What is the Chapter I prohibition?

Chapter I of the Competition Act 1998 prohibits agreements between companies which have as their object or effect the prevention, restriction or distortion of competition in the UK. Before 6 April 2011, all land agreements such as leases, transfers or other property-related contracts benefited from an exemption excluding the application of the Competition Act.  

However, following conclusion of a Competition Commission investigation into the supply of groceries in the UK, the Government has decided that certain restrictions commonly used in land agreements (such as restrictive covenants in transfer agreements on the use of land) have the potential to restrict competition and that the land-specific exclusion should consequently be removed altogether.

What is the effect of the removal of the exclusion order?

In short, land agreements will face the same scrutiny and challenges as any other commercial agreement. This means self-assessment by the parties as to the nature of any restrictions and the potential impact on competition within the UK. The Office of Fair Trading has published draft guidance on the application of competition law in the property sector. However, there is no provision enabling companies to seek prior approval or clearance of particular provisions.

Does this apply only to agreements entered into after 6 April 2011?

No, the change applies to all agreements entered into or which remain in force after that date. In other words, historic agreements which contain restrictive clauses might no longer be enforceable after that date. A review of existing and future agreements is recommended.

What kind of restrictions could be caught?
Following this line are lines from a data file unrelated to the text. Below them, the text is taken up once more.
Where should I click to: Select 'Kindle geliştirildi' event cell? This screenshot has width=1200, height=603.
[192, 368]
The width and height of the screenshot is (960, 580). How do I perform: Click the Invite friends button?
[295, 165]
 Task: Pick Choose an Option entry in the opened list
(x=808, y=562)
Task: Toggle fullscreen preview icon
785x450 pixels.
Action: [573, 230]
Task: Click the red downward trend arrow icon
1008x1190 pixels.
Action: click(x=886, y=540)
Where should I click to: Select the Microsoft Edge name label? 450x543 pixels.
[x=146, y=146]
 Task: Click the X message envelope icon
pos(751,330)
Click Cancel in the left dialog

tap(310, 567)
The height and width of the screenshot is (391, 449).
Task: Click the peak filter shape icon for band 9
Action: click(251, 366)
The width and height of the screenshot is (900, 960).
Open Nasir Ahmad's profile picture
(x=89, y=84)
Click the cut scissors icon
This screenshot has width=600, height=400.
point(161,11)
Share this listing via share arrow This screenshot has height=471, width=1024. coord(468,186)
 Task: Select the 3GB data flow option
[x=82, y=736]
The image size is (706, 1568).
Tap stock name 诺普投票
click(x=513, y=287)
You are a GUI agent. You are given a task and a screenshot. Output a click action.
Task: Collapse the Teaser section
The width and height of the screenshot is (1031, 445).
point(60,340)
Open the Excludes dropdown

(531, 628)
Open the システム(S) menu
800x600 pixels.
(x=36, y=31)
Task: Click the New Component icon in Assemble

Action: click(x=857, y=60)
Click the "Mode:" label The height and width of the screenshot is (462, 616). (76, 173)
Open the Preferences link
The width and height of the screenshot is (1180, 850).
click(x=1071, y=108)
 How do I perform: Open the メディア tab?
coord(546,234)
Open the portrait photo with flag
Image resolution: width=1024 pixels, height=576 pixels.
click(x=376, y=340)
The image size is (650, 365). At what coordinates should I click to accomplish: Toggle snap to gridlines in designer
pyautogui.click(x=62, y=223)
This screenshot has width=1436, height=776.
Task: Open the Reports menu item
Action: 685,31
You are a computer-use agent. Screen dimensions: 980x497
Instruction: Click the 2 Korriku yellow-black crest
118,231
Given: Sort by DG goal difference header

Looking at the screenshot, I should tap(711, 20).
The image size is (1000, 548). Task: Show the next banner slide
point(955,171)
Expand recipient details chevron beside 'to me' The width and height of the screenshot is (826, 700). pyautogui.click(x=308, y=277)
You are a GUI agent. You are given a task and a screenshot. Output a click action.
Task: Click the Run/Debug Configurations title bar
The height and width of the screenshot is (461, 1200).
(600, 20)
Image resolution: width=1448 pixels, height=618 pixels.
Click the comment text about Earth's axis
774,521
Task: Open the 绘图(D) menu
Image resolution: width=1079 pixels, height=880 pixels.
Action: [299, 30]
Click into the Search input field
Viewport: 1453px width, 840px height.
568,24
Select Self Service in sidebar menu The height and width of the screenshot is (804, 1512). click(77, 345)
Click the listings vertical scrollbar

No list can be exhaustive and any restriction which has the potential to impact on competition will require careful assessment. However, the following are likely to be of particular interest:

  • Restrictions imposed on a sale or lease of land preventing sale/lease of adjacent property to competitors of the buyer/tenant  
  • Restrictions on the nature of business which a tenant may undertake  
  • Restrictions imposed, eg in a lease of a retail unit within a shopping centre giving a particular tenant exclusivity (eg landlord agreeing not to let to any other coffee shop operators).

What are the implications of getting it wrong and what should I do now?

Agreements which contain restrictions which breach the Chapter I prohibition risk being unenforceable and void – it may not be possible to argue that the offending provision can be severed from the remainder of the agreement. In addition, there is the risk of fines (up to a maximum of 10% of group world-wide turnover) and private damages actions brought by parties who have suffered loss as a result of the breach. Individual sanctions such as disqualification orders for company directors may also apply.